That All Shall Be Saved: Heaven, Hell, and Universal Salvation
- Book cover
- Author: David Bentley Hart
- Language: English
- Subject: Religion; history;
- Publisher: Yale University Press
- Publication date: September 24, 2019
- Publication place: United States
- Media type: Print (hardback)
- Pages: 232
- ISBN: 978-0300246223

= That All Shall Be Saved =

2019 book by David Bentley Hart

That All Shall Be Saved: Heaven, Hell, and Universal Salvation is a 2019 book by philosopher and religious studies scholar David Bentley Hart published by Yale University Press. The book argues that "if Christianity taken as a whole is indeed an entirely coherent and credible system of belief, then the universalist understanding of its message is the only one possible." Hart has described the book as a supplement to his The New Testament: A Translation published also by Yale in 2017. The title is a reference to the scriptural statement in 1 Timothy 2:4 that God "intends that all human beings shall be saved." The book was published also as an audiobook narrated by Derek Perkins in 2019, and a paperback edition containing a new preface was released in 2021.

== Content ==
The book consists of 232 pages and is structured in three main parts: "The Question of an Eternal Hell", "Apokatastasis: Four Meditations", and "What May Be Believed". The four meditations contained in the second part are titled as follows: "Who Is God?" "What Is Judgement?" "What Is a Person?" and "What Is Freedom?".

In the introduction, Hart states, "I know I cannot reasonably expect to persuade anyone of anything" as the thesis of the book is "at odds with a body of received opinion so invincibly well-established", but he adds, "If nothing else, this book may provide champions of the dominant view an occasion for honest reflection and scrupulous cerebration and serious analysis." Hart has summarized the book's six chief themes as follows:The first theme is the possibility of intelligible analogical language about God in theological usage and the danger of what I have called a “contagion of equivocity.” [...] The second theme is the total disjunction of meaning that the idea of an eternal hell necessarily introduces into certain indispensable theological predicates and the destruction this necessarily wreaks on doctrinal coherence. [...] The third theme is the relation between the classical metaphysics of creatio ex nihilo and eschatology. [...] The fourth theme is that of the relation between time and eternity, or between history and the Kingdom, or between this age and the next in biblical eschatology, and whether any synthesis other than a universalist one (and especially one that, like Gregory of Nyssa’s, uses 1 Corinthians 15 as a master key) can hold all of the scriptural evidence together in a way that is not self-defeating. [...] The fifth theme is that of the ontological and moral structure of personhood, and the dependency of personal identity—again, both ontological and moral—on an indissoluble community of souls. [...] The final theme is that of the nature of rational freedom and of its relation to divine transcendence, and the implications this has for the “free will defense” of eternal perdition.Hart's arguments are primarily philosophical and theological in nature, yet he also invokes biblical and historical support for his view, citing 23 New Testament texts (including the teaching of Paul in Romans 5:18–19 and of Jesus in John 12:32) which he regards as "straightforward doctrinal statements" of universal salvation, and referencing the teaching of various notable early church fathers (including Gregory of Nyssa and Isaac of Nineveh) which he refers to as "the Christian universalists of the Greek and Syrian East".

== Reception ==
That All Shall Be Saved has been a polarizing book since its publication, receiving high commendation from some, and no shortage of criticism from others.

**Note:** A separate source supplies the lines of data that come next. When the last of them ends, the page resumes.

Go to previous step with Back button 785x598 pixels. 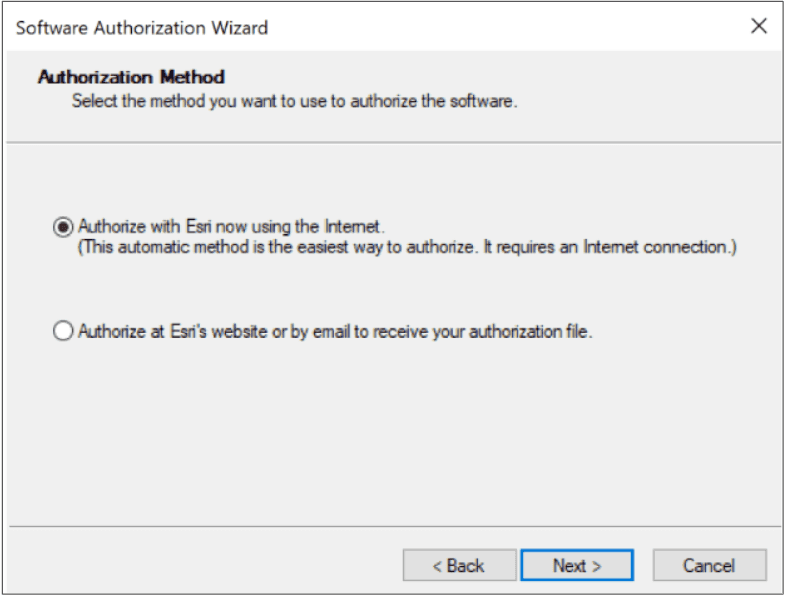tap(459, 565)
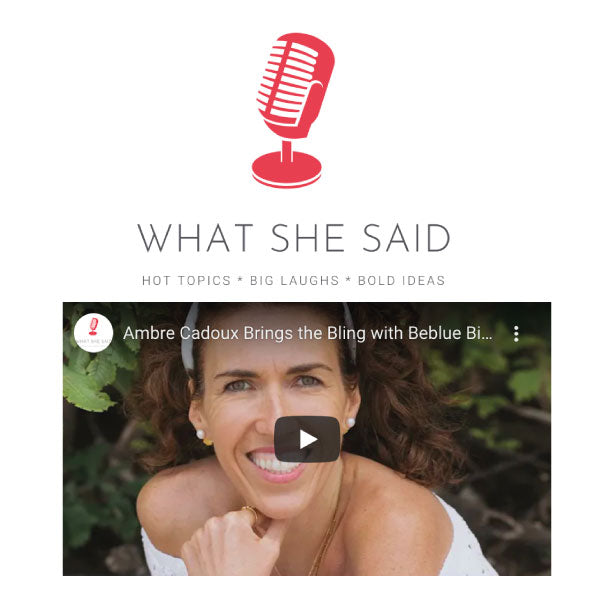Select the 'HOT TOPICS' tagline text
Screen dimensions: 600x600
point(186,280)

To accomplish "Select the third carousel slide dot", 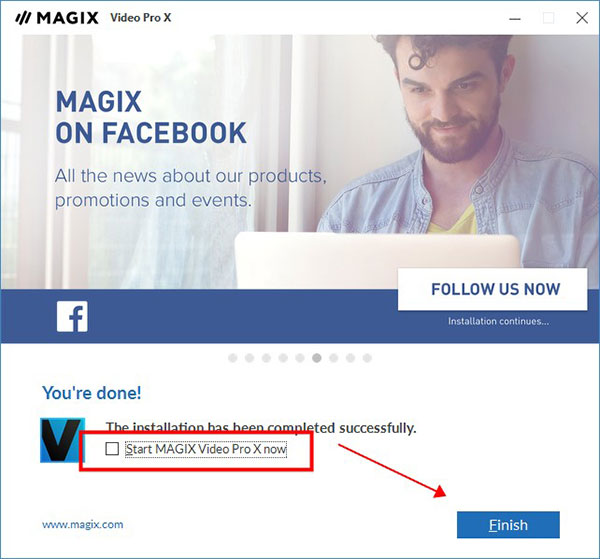I will pyautogui.click(x=266, y=358).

John Behr described it as a "brilliant treatment—exegetically, theologically, and philosophically." John Milbank stated that Hart "calls us back to real orthodoxy, perhaps just in time." Andrew Louth characterized it as "a tightly argued case for universalism". Tom Greggs called it "a genuinely beautiful and irenic book". Other favorable reviewers have lauded it as "a passionate proclamation of the absolute love of God as revealed in Jesus Christ", and "the work of a stirred and unyielding conscience", whose argument is "forceful, analytically clear, and compelling".

Meanwhile, various critics, such as Edward Feser, have characterized the book as an "attack on Christian tradition" full of "vituperative verbiage" or even "heresy".

In the book itself, Hart predicted, "I suspect that those who disagree with my position will either dismiss it or (if they are very boring indeed) try to refute it by reasserting the traditional majority position in any number of very predictable, very shopworn manners." Subsequently, in various publications, Hart has responded in turn to a number of his critics.